It may take twenty years, but eventually, truth will out:
The year 1989 changed the world. It moved us from a world of division and nuclear blackmail to one of new opportunity and unprecedented prosperity. It set the stage for our contemporary era: globalization, the triumph of free markets, the spread of democracy. It ushered in the great global economic boom that lifted billions out of poverty around the world and established America as the one and only superpower.
Yet it was a dangerous triumph, chiefly because we claimed it for our own and scarcely bothered to fully understand how this great change came to pass. We told ourselves stick-figure parables of defiance and good-versus-evil triumph, summed up in Ronald Reagan's clarion call: "Mr. Gorbachev, tear down this wall!"
From the vantage point of 20 years, we should be wiser. The reality is that "our" victory in the Cold War was not what we thought it was, nor did it happen the way we think it did. Most painfully, the myths we spun about it have hurt the world and ourselves.
It was, in truth, a Pyrrhic victory that took more than 40 years to come about, and was more about the edificial nature of the Soviet Union and its weak economy than about America's "strong defense"...altho to be fair that had a large part to play in the drama, certainly in terms of speeding it up.
Meyer raises some interesting points beyond this obvious trope, that the United States and in particular the Reagan administration have been too quick and too self-centered in picking up all the credit.
Indeed, many myths, like populist revolt overthrowing the Warsaw Pact, come into question.
The central point is, the Soviet Union was doomed from the beginning. It was really a matter of time and economics.
Just as the fall of America was ordained in the early days of its creation: one nation was not under God, but several disparate islands of view. White, black, male, female, rich, poor, these groups, history shows, cannot all live under the same roof forever. It really is just a matter of time, as history demonstrates.
But note Meyer's third fallacy that came out of 1989:
A third myth is the most dangerous: the idea of the United States as emancipator, a liberator of repressed peoples. This crusading brand of American triumphalism has become gospel over the past two decades in certain foreign policy circles, especially among neoconservatives.

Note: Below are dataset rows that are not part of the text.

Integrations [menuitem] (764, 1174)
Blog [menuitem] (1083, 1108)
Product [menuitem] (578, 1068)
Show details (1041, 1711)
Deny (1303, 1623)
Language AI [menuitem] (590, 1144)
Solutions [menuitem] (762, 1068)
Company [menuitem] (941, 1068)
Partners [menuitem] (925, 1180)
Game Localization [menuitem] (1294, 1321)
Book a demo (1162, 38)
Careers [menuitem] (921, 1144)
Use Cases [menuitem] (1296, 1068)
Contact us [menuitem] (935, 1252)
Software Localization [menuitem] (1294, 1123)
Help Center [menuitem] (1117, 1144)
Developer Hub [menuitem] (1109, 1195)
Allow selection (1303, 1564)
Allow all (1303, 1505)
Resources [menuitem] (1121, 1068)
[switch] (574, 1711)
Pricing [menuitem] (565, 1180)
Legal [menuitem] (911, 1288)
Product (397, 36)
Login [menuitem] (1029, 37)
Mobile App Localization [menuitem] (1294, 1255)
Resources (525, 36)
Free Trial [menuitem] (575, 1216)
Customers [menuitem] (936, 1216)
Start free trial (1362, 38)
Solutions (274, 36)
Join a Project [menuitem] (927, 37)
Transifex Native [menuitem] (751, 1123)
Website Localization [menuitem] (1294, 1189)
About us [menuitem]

He has a point: every war we've engaged in, with the exception of one, since 1989 has been a patrician war of "freedom". The sole exception? Preventing ethnic cleansing in the former Warsaw Pact state of Yugoslavia.
Indeed, many of our wars for freedom have ended up oppressing sectors of population worse than before we arrived to fight (the Kurds after Gulf War I spring to mind), and most, if not all, have left the nation we've battled in far worse for the wear and war. This lesson is being demonstrated now in Iraq (and eventually Afghanistan) to our utter embarassment.
Imagine if we had invested that postwar "peace dividend" in our infrastructure, or education, or job retraining, or healthcare, and freed Americans instead of people who meant us no harm, caused us no harm, and whom we could have safely ignored (obviously, the Taliban and Al Qaeda do not fit this profile).
Imagine the trillions we would have shored up our economy with. Imagine actually going in and winning a quick war against Al Qaeda because we weren't tamping down Somalia in the 90s (or worrying ourselves over which orifice of what woman our President was filling, but I digress...).
It's a shame that it takes history to give us wisdom, that we do not learn from the mistakes of our ancestors or even from our elders, who fought and beat a hegemonic empire, likely the most powerful on the planet, to win our freedom. Practically by ourselves (the French helped).
Wouldn't we be ashamed if some other nation, say, Italy, came here and fought for our freedom for us?